Tag Archives: slavery
Why You Really Ought To Know About Jessica Radford
Down deep inside everyone’s soul is a need for love, but that need can be fulfilled if we give that love away freely to someone else. That’s why I want to tell you about Jessica Radford.
Jessica is a 19-year-old woman who comes home to Kansas after spending a year at Carlotta College. She’s attractive but her head is filled with dreams that appear unrealistic in view of the fact that her parents are poor and that her uncle (who provided money for her education) was killed at Shiloh. Oh, did I tell you that this takes place in Lawrence, Kansas in 1862? Well, how would you feel if I told you that she has an adopted 16-year-old black sister named Nellie who insists that she sees her guardian angel named Sissy? And how would you feel if I told you that both of her parents are burned alive that evening by border ruffians? I think you might say that Nellie is disillusioned (no one else sees Nellie’s guardian angel) and if your parents were killed like that you’d want revenge. Right? That’s exactly where Jessica found herself.
But the question is–How do we go from that horrible situation to a place of forgiveness for the murderer who got away? Well, in my history-inspired novel Sissy! and in the following two books on Jessica called All Parts Together and Angels at Sunset, she struggles with the issue of forgiveness. I can relate to that because a member of my own family refused to forgive her brother for something he did many years ago. Forgiveness is tough but forgiveness is a decision and not a feeling.
It might help you to know a little more about Jessica Radford. I tell my readers that she’s a 21st century woman living in the 19th century. Jessica believes there should be no distinction between men and women as far as all rights were concerned. To see for yourself why Jessica was so different than other women of her time, read the opening to Sissy!
“Thank you, but I’m not helpless,” nineteen-year-old Jessica Radford said when the stagecoach driver offered her his hand after she opened her door.
The man narrowed his eyes in surprise as he dropped his hand. “Sorry, ma’am, I was only askin.’”

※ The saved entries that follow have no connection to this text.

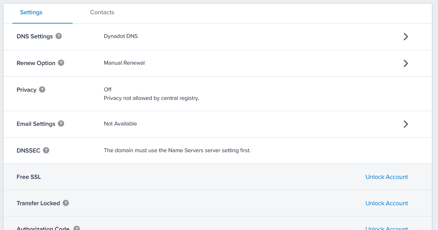Click the DNSSEC help question icon
Image resolution: width=438 pixels, height=230 pixels.
tap(46, 150)
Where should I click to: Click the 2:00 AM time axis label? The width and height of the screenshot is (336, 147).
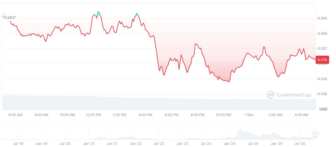coord(275,115)
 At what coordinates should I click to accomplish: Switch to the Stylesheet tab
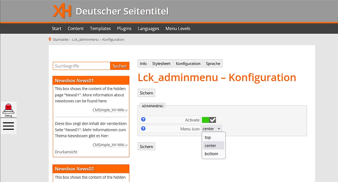[x=161, y=64]
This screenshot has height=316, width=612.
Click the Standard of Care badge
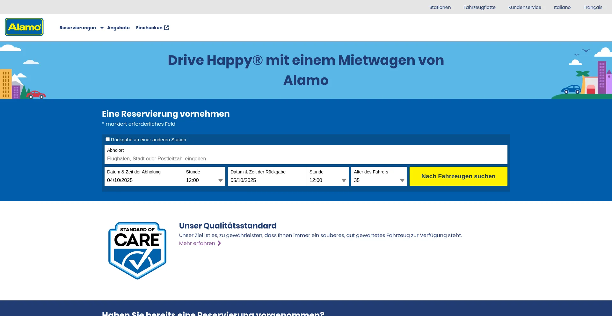137,251
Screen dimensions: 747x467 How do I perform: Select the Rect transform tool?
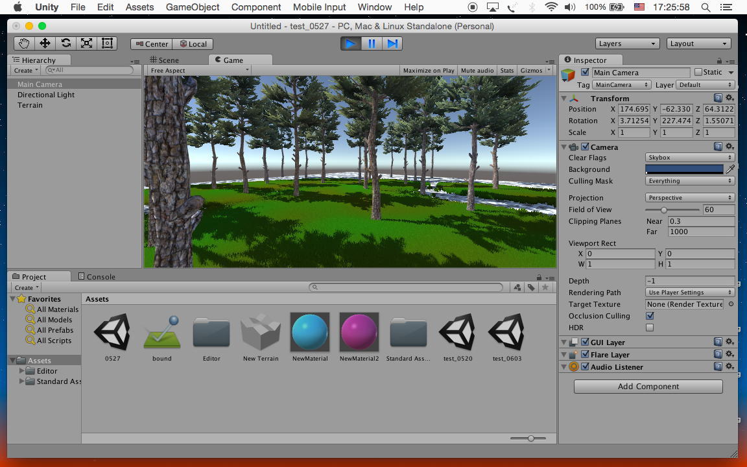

Jessica hope she didn’t sound rude, but men shouldn’t assume all ladies were helpless. After all, she used to plow Pa’s field and chop wood at home, didn’t she?
Jessica asserts her independence again—as well as her abolitionist feelings toward slavery in All Parts Together when, the day after her town of Lawrence was destroyed by invaders, she walks through the rubble with Tinker a former black slave….
“You were right to feel outrage, Tinker,” she says. “Why yesterday some of these rebels heard an infant cry, and they ran into a cornfield, shooting a man dead—with the man’s infant still in his arms. These pigs don’t deserve compassion.”
“Except, Miz Jessica, the Good Book say dat we should—”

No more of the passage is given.